Abstract

Surface environmental conditions on Mars are currently extremely cold and hyperarid, most equivalent to polar deserts on Earth. Coupling newly acquired Mars data with fieldbased observations regarding the flow, surface morphology, and depositional history of polar glaciers in Antarctica, we show that the multiple facies of an extensive fan-shaped deposit on the western flanks of Arsia Mons volcano are consistent with deposition from cold-based mountain glaciers. An outer ridged facies that consists of multiple laterally extensive, arcuate and parallel ridges, resting without disturbance on both well-preserved lava flows and an impact crater, is interpreted as drop moraines formed at the margin of an ablating and predominantly receding cold-based glacier.

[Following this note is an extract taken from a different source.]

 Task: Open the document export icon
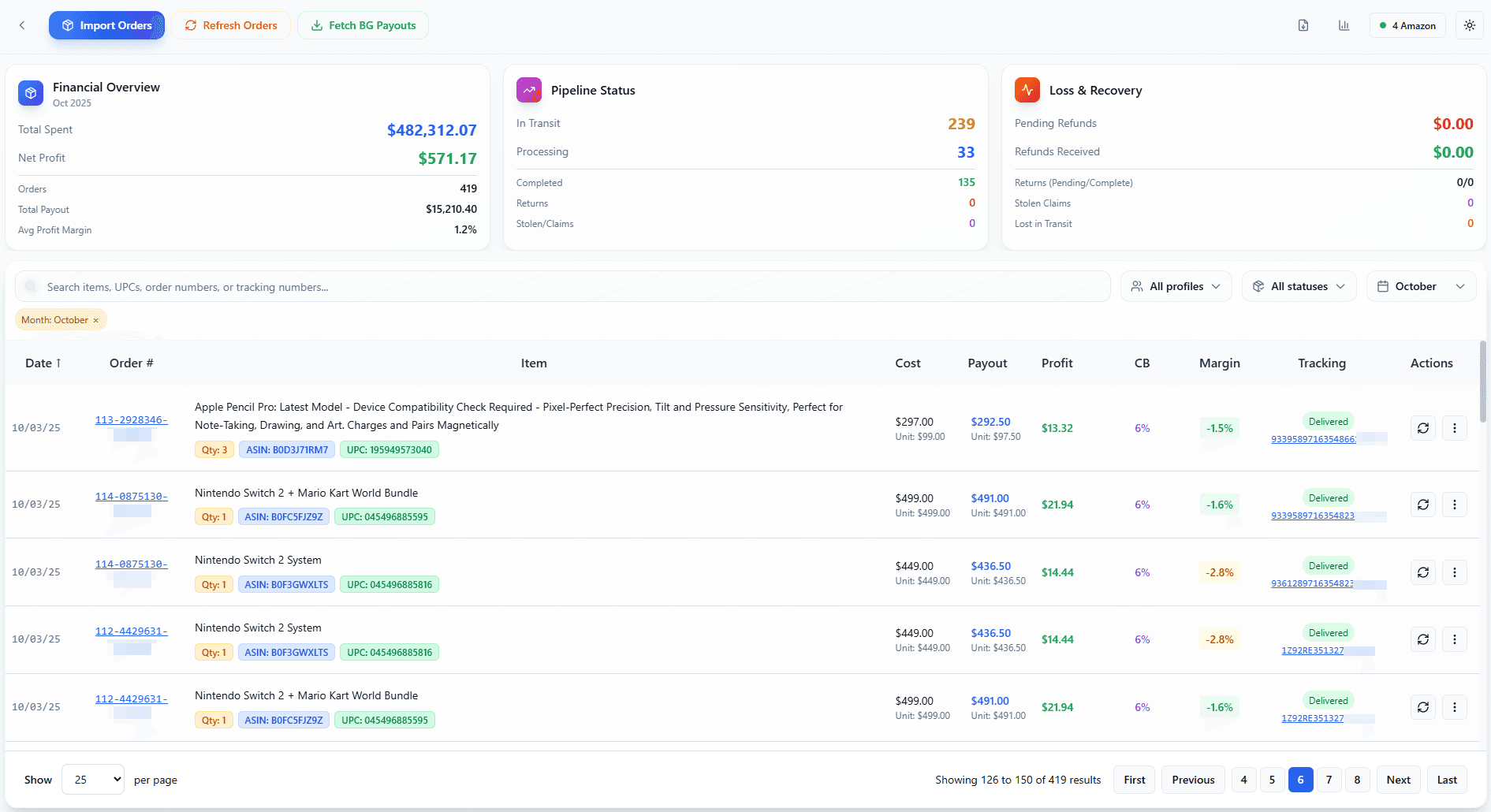(1303, 25)
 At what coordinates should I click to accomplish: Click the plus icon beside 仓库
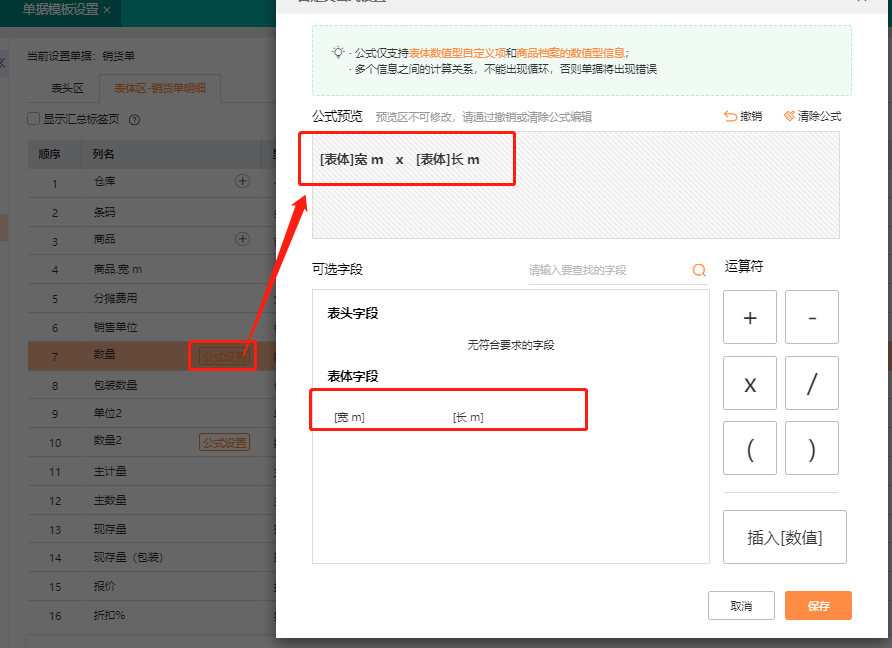242,181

A knobby facies that consists of equidimensional knobs, each to several kilometers in diameter, is inward of the ridges; this facies is interpreted as a sublimation till derived from in situ downwasting of ashrich glacier ice. A third facies comprising distinctive convex-outward lobes with concentric parallel ridges and aspect ratios elongated downslope likely represents rock-glacier deposits, some of which may still be underlain by a core of glacier ice. Taken together, these surficial deposits show that the western flank of Arsia Mons was occupied by an extensive mountain glacial system accumulating on, and emerging from, the upper slopes of the volcano and spreading downslope to form a piedmont-like fan.